BEGIN

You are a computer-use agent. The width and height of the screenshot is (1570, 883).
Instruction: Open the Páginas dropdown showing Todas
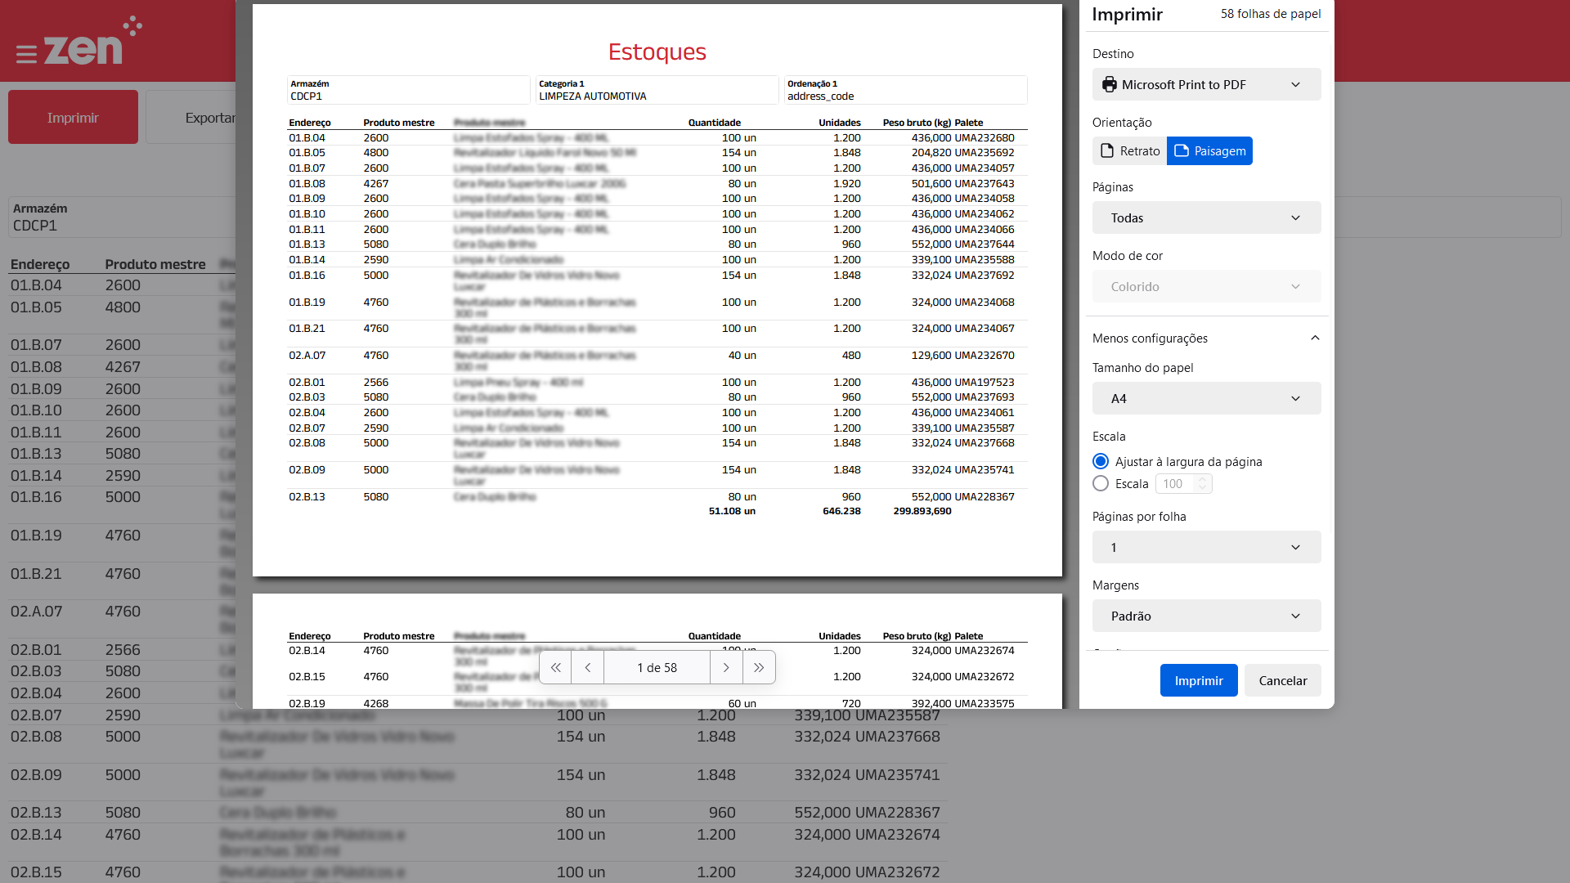pos(1206,218)
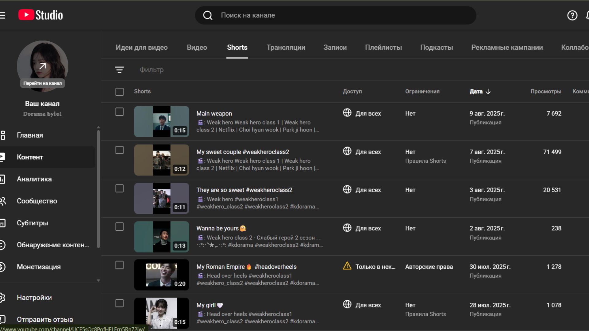Open the help question mark icon

[x=572, y=15]
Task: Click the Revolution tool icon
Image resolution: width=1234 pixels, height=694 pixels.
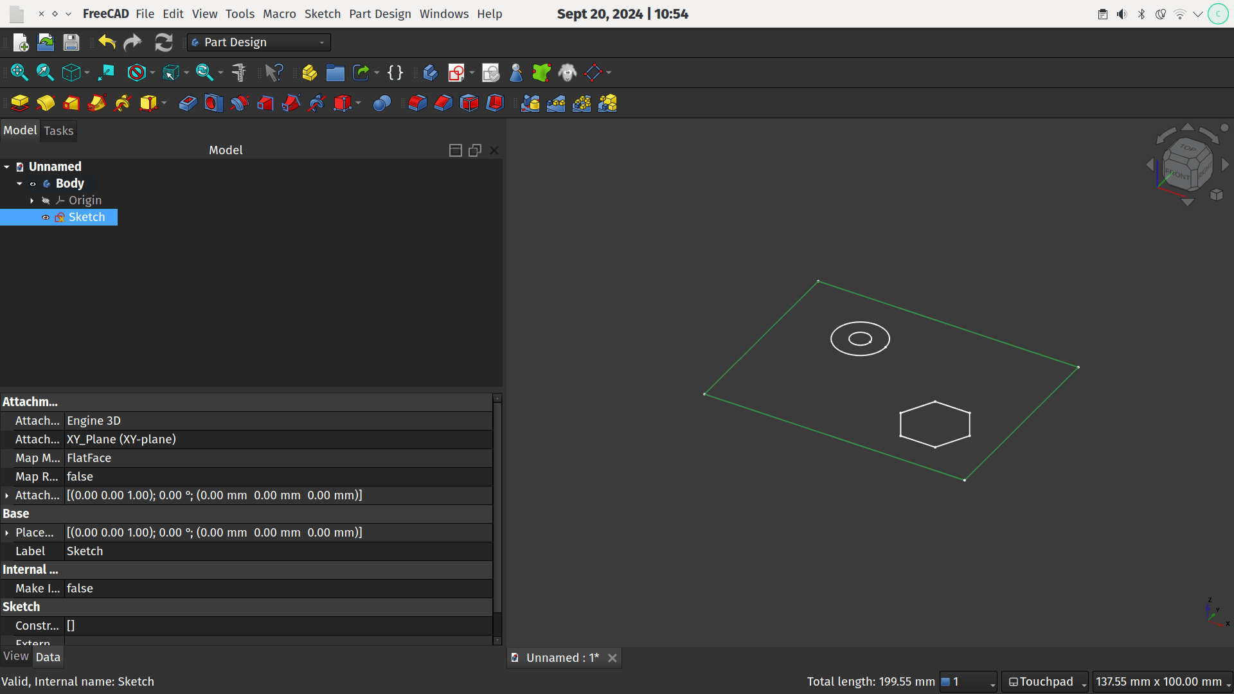Action: point(46,103)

END

PROBLEM TO SOLVE —
Give back exactly the lines from the line with "Instruction: Open the" through the final line of the entries above, and keep pictures out of the copy.

TASK SOLUTION —
Instruction: Open the Páginas dropdown showing Todas
pos(1206,218)
Open the help question mark icon

[x=572, y=15]
Task: Click the Revolution tool icon
Image resolution: width=1234 pixels, height=694 pixels.
Action: point(46,103)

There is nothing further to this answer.